[J-core] [RFC] SIMD extention for J-Core

Tue Oct 31 14:05:13 EDT 2017

On 10/31/2017 1:34 AM, Ken Phillis Jr wrote:
> On Mon, Oct 30, 2017 at 10:11 PM, Rob Landley <rob at landley.net 
> <mailto:rob at landley.net>> wrote:
> > On 10/29/2017 10:37 PM, Ken Phillis Jr wrote:
> >> Information on the SH-3 Is not exactly sparse,
> >
> > We've noticed.
> >
> >> This processor has 3 main versions:
> >> SH-3: The Feature added in this is MMU Instructions, and these are
> >> generally in the System Control Instructions
> >
> > Yeah, that. Except Jeff decided not to use their MMU design because it
> > takes up an unreasonable amount of space in an FPGA (more than doubling
> > the size of the SOC). And we already backported sh3's barrel shift
> > instructions, most of the rest of the instructions they added were for
> > fiddling with the TLB or doing the DSP/FPU stuff.
> >
> > So j3 is adding _an_ MMU, but not necessarily the sh3 mmu. I'll see if
> > we can get more detail posted about the j3 mmu design next month.
> >
> >> SH-3E: the SH-3 Instructions with 32-bit Floating Point Instructions
> >> and registers added.
> >
> > The problem is 32 bit floating point instructions aren't hugely useful,
> > everything interesting's a double. (Even printf("%f") is specced to take
> > a double argument, not a float.) So when we do an FPU, we're most likely
> > to jump straight to the 64 bit version (with maybe a compile time option
> > to strip it down to 32 bits, but we'll see).
> >
>
>
> Not everything is interested in Doubles ( 64-bit floats). I know the 
> C/C++ Library specification is geared to 64-bit floating point, but 
> they do also include definitions for 32-bit floating point values as 
> well.
>
> Anyways, it's important to offer 32-bit floating point for developers 
> to use since 95% of games and most major 3d specs use it...
>

yes, basically true from what I have seen (namely, 32-bit single 
precision being the more dominant type in-use in-practice).
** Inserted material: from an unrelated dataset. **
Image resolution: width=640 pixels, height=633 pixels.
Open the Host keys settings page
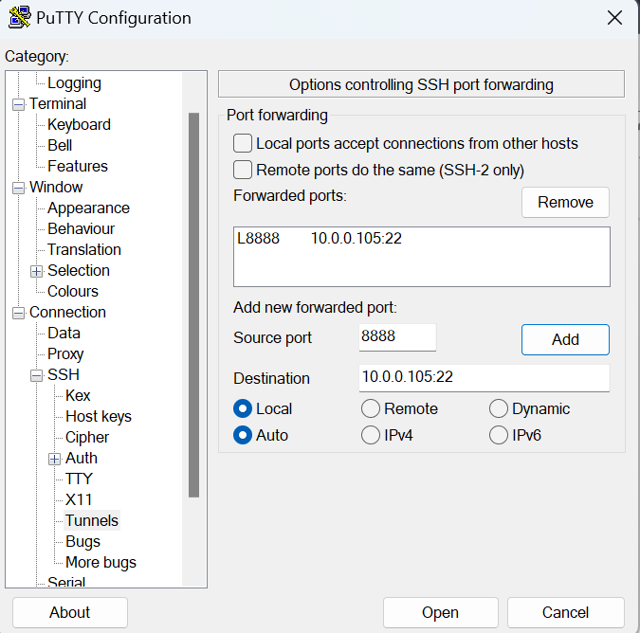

it is possible to have an FPU that does both, eg, by up-converting to 
double internally and then down-converting the result. this is a modest 
cost if one skips over supporting denormals (it is mostly bit-twiddly, 
which is fairly cheap). though, an alternative is having the main "unit" 
have a single/double flag, and unpacking/repacking the output into the 
desired format directly (sparing some details here).
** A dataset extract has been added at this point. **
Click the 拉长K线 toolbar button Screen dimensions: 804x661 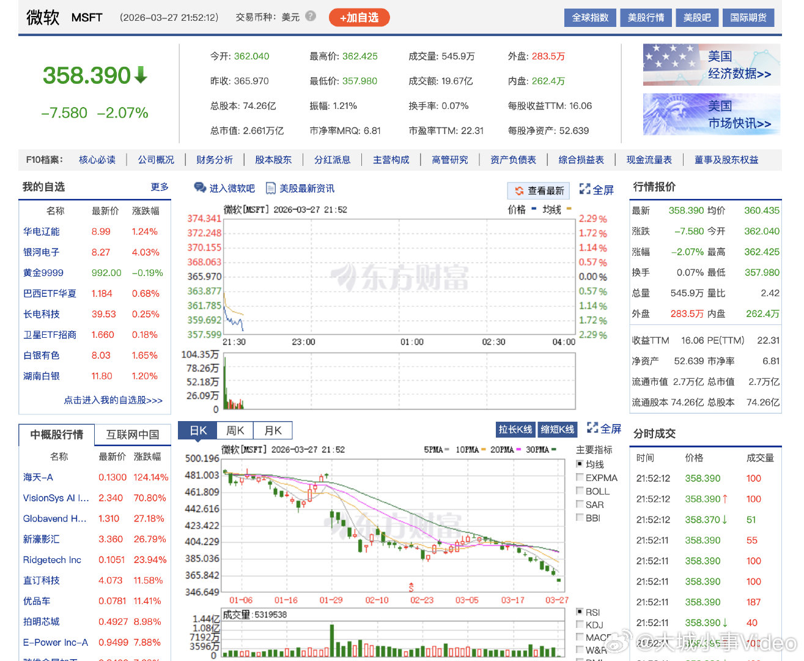515,429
usual advantages to single being that it supports doing a lot more 
numbers without eating as much memory.

for similar reasons, half-float can often be pretty useful (even when 
not supported by hardware), though a case could (possibly) be made for 
an instruction to handle F16 <-> F32 conversion (rather than doing it 
using function calls and explicit bit-twiddly; newer x86 and ARM have 
special instructions for this).

> OpenCL v1.2 - double precision floating point is optional.
> 3D graphics api - generally 32 bit floats are used by programs even 
> though the spec says 64 bit floats.
>
> OpenGL ES 3.2 - essentially single precision floating point only. The 
> word double is only used once.
> OpenGL ES 2.0 - all 32-bit floating point
> OpenVG 1.1 - uses 32 bit floats
>
>
> Bullet physics - this defaults to single precision floats
>
> Box2D physics - I am fairly sure this also uses 32 bit floats.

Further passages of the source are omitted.